Tea Party Preparations...


Cucumber Mint Tea Sandwich Recipe
Recipe Type: SandwichAfternoon Tea & High TeaPoultry
Yields: 8 whole sandwiches

Prep time: 10 min
Ingredients:
1/2 seedless cucumber, peeled and very thinly sliced (about 32 slices)
1/4 cup loosely packed fresh mint leaves, rinsed, spun dry, and chopped fine
1/4 cup unsalted butter, room temperature
1/4 cup cream cheese, room temperature
16 slices best-quality white bread*
Salt to taste

Choose the best-quality white or wheat bread as possible. Never serve end slices. Freezing the bread before cutting and then spreading makes for easier handling.

Preparation:

Place cucumber slices between layers of paper towels to remove excess moisture.
In a small bowl, combine mint, butter, and cream cheese; spread on one side of each slice of bread. Lay cucumber slices onto the buttered side of 8 slices of bread. Sprinkle with salt. Top with the remaining slices of bread, buttered side down.
Carefully cut the crusts from each sandwich with a long, sharp knife. Cut the sandwiches in half diagonally and then cut in half again.
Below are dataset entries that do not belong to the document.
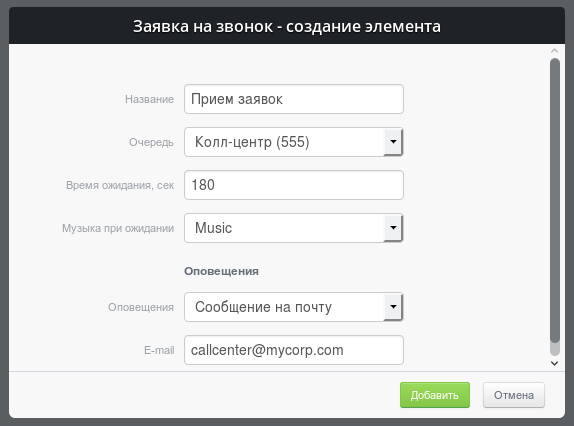Viewport: 574px width, 426px height.
Task: Click the green Добавить button
Action: click(x=435, y=395)
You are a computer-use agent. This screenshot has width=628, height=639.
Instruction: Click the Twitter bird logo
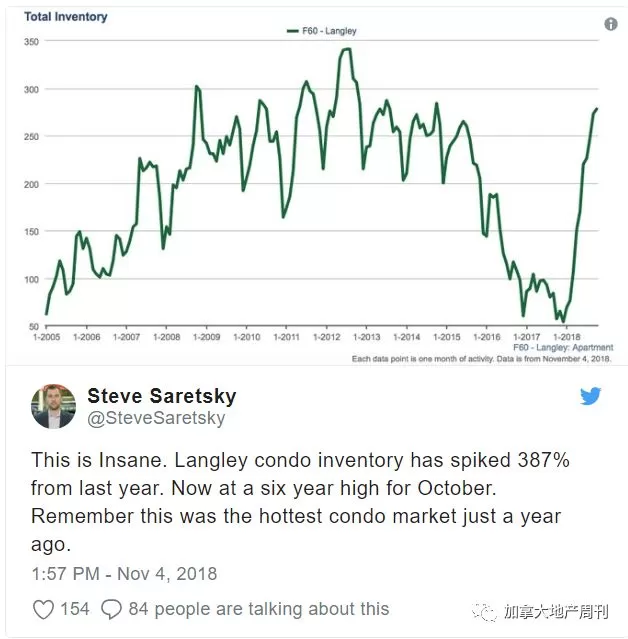(x=591, y=396)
Decorative shapes can be made with cookie cutters.
Yields 8 whole sandwiches or 16 halves or 32 fourths.

 

Making Sandwiches Ahead of Time: 

If you need to make tea sandwiches in advance and need to keep them from drying out, cover them loosely with a sheet of wax paper and then place a damp kitchen towel over the wax paper (never place a damp towel directly on top of the bread because the sandwiches will become soggy). Refrigerate.
When ready to serve, remove from refrigerator. Uncover sandwiches just before serving.